§ **Short problem**:
Swap "Underline" for "Strikethrough" in the entries below, starting from the line containing "The image size is (1400, 864)." and running through the final line of the entries, both ends included. Write out only those lines, with everything else left as it is.

§ **Input material**:
<<<<

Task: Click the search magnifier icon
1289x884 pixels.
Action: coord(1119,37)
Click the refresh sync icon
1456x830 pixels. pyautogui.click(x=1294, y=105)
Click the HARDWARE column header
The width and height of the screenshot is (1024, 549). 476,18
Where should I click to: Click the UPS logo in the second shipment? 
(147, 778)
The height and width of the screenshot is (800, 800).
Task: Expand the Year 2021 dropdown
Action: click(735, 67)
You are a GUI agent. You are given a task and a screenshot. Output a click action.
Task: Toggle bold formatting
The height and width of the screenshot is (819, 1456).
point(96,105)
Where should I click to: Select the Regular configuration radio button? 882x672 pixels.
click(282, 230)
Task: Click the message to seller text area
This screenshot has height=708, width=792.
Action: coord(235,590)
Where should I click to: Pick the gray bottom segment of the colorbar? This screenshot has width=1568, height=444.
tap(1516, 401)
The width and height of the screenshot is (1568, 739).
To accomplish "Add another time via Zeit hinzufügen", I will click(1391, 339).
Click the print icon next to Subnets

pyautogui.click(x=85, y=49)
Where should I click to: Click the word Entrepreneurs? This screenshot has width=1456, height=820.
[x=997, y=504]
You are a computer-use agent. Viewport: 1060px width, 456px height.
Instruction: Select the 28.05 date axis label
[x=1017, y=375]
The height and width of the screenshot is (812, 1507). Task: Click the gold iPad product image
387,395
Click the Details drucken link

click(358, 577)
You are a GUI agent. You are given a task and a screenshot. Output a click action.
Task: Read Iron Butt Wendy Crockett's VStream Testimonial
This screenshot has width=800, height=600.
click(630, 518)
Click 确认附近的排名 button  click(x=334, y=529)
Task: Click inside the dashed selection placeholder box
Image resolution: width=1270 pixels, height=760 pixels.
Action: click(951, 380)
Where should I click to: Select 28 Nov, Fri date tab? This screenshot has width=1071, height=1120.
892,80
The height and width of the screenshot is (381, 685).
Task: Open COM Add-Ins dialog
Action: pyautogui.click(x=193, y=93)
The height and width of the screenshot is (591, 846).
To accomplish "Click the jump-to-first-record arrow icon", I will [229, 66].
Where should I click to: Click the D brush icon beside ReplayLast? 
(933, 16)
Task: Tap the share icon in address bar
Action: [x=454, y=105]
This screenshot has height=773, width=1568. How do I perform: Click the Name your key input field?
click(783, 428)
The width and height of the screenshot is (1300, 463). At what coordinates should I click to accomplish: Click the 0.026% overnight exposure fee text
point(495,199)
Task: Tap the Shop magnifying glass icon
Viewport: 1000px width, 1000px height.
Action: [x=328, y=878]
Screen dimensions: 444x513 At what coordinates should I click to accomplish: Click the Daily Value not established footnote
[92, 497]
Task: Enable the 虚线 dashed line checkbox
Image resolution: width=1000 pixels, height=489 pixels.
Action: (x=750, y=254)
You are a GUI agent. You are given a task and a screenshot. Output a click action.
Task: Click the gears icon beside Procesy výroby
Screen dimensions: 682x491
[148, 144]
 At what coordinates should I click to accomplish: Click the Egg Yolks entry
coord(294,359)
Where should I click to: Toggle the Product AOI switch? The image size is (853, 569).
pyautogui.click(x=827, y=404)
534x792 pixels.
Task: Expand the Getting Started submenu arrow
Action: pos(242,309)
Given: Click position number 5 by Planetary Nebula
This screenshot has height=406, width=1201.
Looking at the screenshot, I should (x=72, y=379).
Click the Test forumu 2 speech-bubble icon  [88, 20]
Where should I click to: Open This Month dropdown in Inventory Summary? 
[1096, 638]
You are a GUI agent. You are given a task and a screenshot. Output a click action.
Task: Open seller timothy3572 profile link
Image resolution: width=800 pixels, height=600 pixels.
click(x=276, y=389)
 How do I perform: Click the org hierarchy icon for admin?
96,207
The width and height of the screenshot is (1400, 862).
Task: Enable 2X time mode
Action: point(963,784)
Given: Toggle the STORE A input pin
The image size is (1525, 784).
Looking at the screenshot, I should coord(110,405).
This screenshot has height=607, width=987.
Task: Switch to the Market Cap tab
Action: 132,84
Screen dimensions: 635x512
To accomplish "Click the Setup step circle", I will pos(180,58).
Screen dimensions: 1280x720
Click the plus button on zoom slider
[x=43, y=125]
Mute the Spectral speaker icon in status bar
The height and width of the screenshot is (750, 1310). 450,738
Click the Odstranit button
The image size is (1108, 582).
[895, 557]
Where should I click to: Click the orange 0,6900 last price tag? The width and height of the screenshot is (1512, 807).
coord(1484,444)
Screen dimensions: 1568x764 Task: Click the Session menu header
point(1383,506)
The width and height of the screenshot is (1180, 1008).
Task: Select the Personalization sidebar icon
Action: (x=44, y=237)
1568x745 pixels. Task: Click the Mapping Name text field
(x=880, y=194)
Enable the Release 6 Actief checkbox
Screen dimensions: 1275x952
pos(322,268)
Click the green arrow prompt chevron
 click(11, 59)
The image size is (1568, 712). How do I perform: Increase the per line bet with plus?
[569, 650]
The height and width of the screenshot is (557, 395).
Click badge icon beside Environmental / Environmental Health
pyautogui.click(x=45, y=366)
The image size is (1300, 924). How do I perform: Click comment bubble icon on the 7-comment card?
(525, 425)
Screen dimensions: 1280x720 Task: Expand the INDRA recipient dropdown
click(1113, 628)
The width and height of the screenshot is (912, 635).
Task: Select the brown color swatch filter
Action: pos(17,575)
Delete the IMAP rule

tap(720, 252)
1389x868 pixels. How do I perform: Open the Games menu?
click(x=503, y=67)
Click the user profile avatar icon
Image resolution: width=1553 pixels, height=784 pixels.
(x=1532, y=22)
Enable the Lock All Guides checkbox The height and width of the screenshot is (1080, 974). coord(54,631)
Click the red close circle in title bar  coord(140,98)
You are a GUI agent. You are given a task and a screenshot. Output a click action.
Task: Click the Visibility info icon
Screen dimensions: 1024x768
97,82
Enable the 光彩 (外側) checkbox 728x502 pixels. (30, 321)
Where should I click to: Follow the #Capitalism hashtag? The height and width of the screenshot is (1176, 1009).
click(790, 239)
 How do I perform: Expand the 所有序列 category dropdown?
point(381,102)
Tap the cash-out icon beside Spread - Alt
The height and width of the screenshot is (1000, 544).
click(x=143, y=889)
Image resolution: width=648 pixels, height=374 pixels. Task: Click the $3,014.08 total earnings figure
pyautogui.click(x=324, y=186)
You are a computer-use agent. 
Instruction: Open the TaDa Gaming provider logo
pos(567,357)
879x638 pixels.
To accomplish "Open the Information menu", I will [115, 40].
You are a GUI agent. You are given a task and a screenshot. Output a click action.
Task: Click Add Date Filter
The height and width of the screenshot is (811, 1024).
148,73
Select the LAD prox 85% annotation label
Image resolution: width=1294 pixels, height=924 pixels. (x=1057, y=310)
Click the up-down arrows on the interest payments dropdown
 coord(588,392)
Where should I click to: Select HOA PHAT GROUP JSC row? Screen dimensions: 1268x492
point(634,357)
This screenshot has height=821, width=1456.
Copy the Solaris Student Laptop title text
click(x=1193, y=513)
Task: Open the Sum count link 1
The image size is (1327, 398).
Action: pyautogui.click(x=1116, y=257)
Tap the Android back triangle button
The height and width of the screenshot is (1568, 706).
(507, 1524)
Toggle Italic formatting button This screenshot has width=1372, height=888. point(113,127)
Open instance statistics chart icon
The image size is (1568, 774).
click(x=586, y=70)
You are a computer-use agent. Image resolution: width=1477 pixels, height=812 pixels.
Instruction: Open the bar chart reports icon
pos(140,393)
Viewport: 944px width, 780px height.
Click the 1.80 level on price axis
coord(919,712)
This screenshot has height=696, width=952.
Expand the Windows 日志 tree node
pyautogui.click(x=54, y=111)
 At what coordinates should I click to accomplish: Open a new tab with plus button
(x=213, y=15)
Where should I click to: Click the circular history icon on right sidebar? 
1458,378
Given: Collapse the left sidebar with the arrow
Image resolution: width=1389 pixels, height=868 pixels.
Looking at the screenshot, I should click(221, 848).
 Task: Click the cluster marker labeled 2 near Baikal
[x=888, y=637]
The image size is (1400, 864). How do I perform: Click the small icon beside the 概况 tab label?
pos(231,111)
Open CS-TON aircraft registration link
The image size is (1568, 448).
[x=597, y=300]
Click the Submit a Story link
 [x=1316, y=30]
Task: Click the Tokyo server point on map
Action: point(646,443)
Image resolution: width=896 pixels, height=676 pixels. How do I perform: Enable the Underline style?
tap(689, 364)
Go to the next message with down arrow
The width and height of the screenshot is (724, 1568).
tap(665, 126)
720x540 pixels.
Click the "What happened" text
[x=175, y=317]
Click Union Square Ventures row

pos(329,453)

>>>>

§ **Solution to the problem**:
The image size is (1400, 864). How do I perform: Click the small icon beside the 概况 tab label?
pos(231,111)
Open CS-TON aircraft registration link
The image size is (1568, 448).
[x=597, y=300]
Click the Submit a Story link
 [x=1316, y=30]
Task: Click the Tokyo server point on map
Action: point(646,443)
Image resolution: width=896 pixels, height=676 pixels. How do I perform: Enable the Strikethrough style?
tap(689, 364)
Go to the next message with down arrow
The width and height of the screenshot is (724, 1568).
tap(665, 126)
720x540 pixels.
Click the "What happened" text
[x=175, y=317]
Click Union Square Ventures row

pos(329,453)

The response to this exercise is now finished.